Fairfax County-based ICF International has issued a study predicting that coal-fired plants producing up to 50 gigawatts of power will be retired in the next two decades as a result of new Environmental Protection Agency regulations.
Nonetheless, ICF, a provider of consulting services and technology solutions to government and commercial clients, said in its Integrated Energy Outlook for the third quarter that it expects U.S. coal production and prices will remain stable.
The study highlights the impact of the U.S. Environmental Protection Agency’s (EPA) proposed regulations and the growth of shale natural gas production.

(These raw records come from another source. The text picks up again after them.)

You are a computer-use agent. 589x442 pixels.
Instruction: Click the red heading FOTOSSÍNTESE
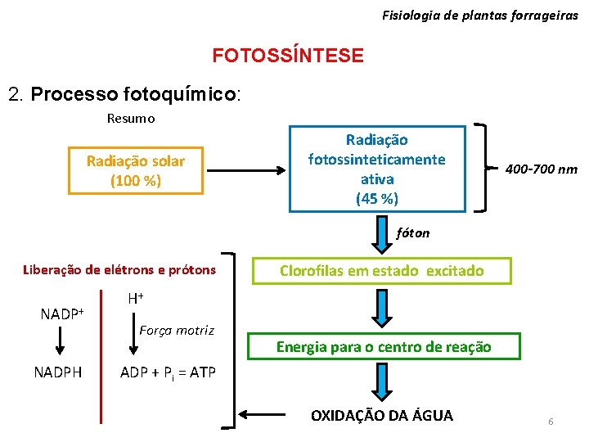tap(288, 56)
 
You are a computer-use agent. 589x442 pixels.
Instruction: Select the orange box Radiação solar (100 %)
tap(136, 171)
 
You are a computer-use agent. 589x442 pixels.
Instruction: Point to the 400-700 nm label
tap(541, 169)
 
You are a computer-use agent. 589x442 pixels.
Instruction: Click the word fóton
tap(412, 232)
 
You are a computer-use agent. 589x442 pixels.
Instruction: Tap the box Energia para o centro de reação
tap(384, 347)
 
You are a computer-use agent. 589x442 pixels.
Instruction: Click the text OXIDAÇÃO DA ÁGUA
tap(381, 415)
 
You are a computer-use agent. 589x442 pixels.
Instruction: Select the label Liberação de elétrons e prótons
tap(119, 270)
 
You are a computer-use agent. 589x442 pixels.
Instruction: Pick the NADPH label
tap(57, 372)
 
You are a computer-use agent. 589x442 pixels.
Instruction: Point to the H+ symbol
tap(136, 300)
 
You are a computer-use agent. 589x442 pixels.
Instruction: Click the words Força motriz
tap(177, 331)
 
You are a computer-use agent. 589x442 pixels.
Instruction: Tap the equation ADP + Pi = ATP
tap(168, 372)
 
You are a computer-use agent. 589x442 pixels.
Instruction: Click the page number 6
tap(551, 422)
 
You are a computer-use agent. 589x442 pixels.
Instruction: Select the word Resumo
tap(131, 118)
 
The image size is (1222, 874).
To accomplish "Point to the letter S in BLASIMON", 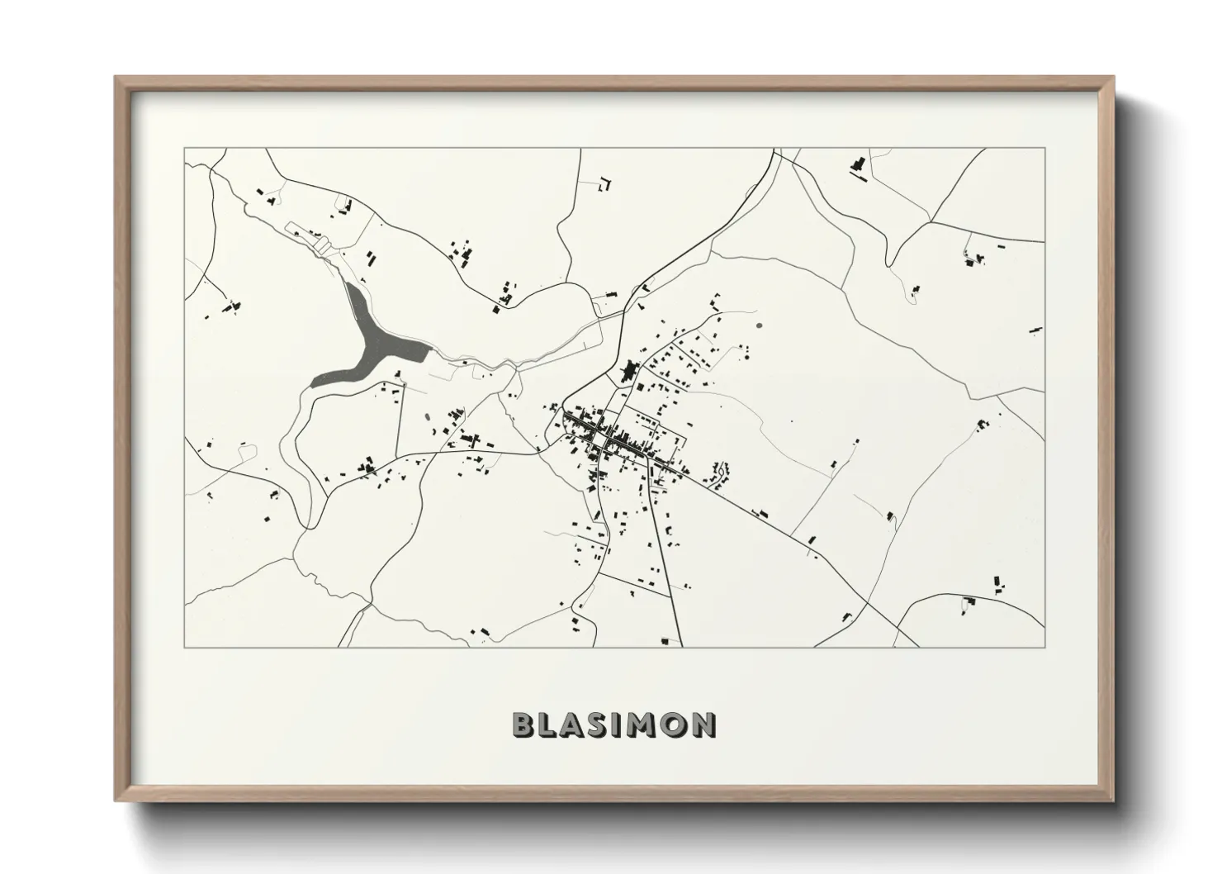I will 602,724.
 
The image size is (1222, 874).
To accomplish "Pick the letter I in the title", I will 622,724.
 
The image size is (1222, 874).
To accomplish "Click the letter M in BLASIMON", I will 645,724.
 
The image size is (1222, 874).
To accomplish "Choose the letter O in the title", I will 675,724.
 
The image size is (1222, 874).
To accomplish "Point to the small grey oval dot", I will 759,325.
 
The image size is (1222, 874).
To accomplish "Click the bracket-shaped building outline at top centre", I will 605,183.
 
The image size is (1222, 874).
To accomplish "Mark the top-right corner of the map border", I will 1044,149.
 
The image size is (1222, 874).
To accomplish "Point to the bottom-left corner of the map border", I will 185,647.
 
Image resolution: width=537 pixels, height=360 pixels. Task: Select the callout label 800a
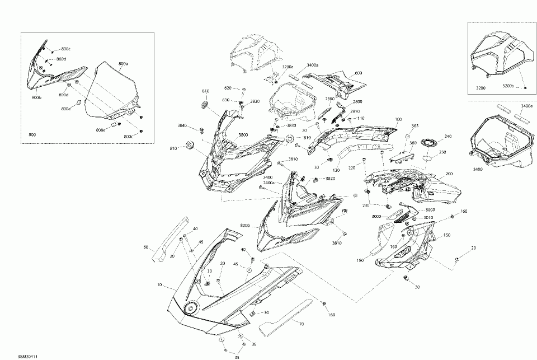tap(123, 64)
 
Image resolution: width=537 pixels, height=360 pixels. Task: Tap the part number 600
tap(358, 73)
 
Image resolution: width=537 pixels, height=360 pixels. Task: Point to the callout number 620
tap(228, 88)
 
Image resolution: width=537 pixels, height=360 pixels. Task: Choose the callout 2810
tap(355, 111)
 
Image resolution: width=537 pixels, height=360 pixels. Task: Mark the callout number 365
tap(414, 127)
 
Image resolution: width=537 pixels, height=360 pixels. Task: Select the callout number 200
tap(448, 174)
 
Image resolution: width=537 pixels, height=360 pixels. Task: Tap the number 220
tap(352, 167)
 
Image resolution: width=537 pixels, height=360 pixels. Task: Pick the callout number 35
tap(236, 356)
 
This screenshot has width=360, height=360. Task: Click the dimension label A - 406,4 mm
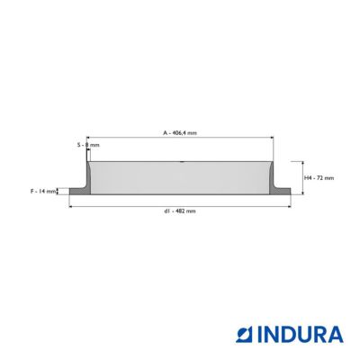[180, 133]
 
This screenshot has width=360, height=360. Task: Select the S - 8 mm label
[88, 145]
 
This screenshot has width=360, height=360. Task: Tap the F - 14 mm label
[43, 191]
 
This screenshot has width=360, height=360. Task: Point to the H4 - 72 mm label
[320, 178]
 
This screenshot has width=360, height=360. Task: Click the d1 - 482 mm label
[180, 211]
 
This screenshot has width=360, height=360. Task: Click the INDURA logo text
[301, 335]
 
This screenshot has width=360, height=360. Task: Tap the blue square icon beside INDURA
[245, 335]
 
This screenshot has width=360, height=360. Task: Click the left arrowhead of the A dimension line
[88, 138]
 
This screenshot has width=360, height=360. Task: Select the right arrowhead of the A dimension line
[272, 138]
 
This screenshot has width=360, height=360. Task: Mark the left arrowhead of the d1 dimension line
[71, 206]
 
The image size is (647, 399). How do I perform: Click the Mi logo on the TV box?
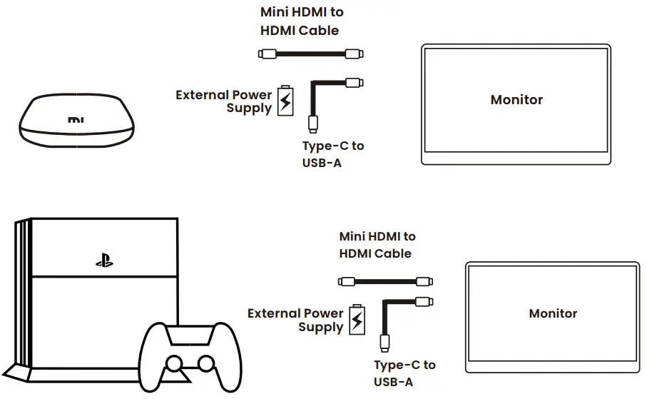[76, 120]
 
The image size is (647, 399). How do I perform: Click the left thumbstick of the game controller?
[173, 364]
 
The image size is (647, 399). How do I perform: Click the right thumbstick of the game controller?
[205, 364]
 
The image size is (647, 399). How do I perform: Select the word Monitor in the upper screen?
[516, 100]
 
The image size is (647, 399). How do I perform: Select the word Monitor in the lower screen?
[553, 313]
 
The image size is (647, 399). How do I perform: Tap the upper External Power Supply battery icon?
[285, 101]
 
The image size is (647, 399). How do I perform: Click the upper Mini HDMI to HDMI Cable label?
[302, 21]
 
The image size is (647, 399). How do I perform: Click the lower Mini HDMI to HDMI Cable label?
[377, 245]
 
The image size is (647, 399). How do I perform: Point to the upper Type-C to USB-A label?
[332, 154]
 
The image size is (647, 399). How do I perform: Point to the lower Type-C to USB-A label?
[404, 373]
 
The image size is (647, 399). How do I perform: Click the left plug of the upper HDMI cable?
[267, 54]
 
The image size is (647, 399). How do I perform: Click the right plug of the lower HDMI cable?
[424, 281]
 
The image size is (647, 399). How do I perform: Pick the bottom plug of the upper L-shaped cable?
[312, 123]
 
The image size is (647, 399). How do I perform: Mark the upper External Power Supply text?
[224, 101]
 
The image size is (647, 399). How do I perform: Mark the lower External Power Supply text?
[295, 320]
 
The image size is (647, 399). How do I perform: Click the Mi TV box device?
[76, 121]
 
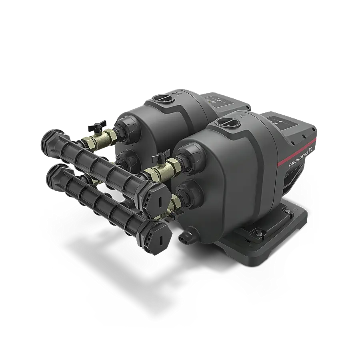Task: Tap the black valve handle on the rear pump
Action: [x=97, y=125]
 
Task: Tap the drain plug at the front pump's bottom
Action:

The report analyzes the EPA’s Cross State Air Pollution Rule, which was revised on Oct. 6. The Energy Outlook also analyzes the proposed Air Toxics Rule, coal combustion residuals, and cooling water intake structure standards.
Although the ICF says that the impact of these rules remains unclear, they could lead to the retirement of a total of approximately 50 gigawatts of coal-fired power. That total includes retirements that have already been announced.
However, the report does not agree with projections that EPA regulations will severely hurt U.S. coal production. Instead, ICF said demand for coal would remain strong, especially for low-sulfur Powder River Basin coal and low-cost, high-sulfur Illinois Basin coal.
The report also predicts that shale gas production will continue to grow rapidly. However, natural gas prices are expected to remain low until emissions regulations prompt gas demand growth in the power sector.
Despite the continued growth in natural gas use, the study finds that escalating renewable portfolio standards in California and the eastern U.S. will lead to continued growth in renewable generation capacity and firming renewable energy credit market prices.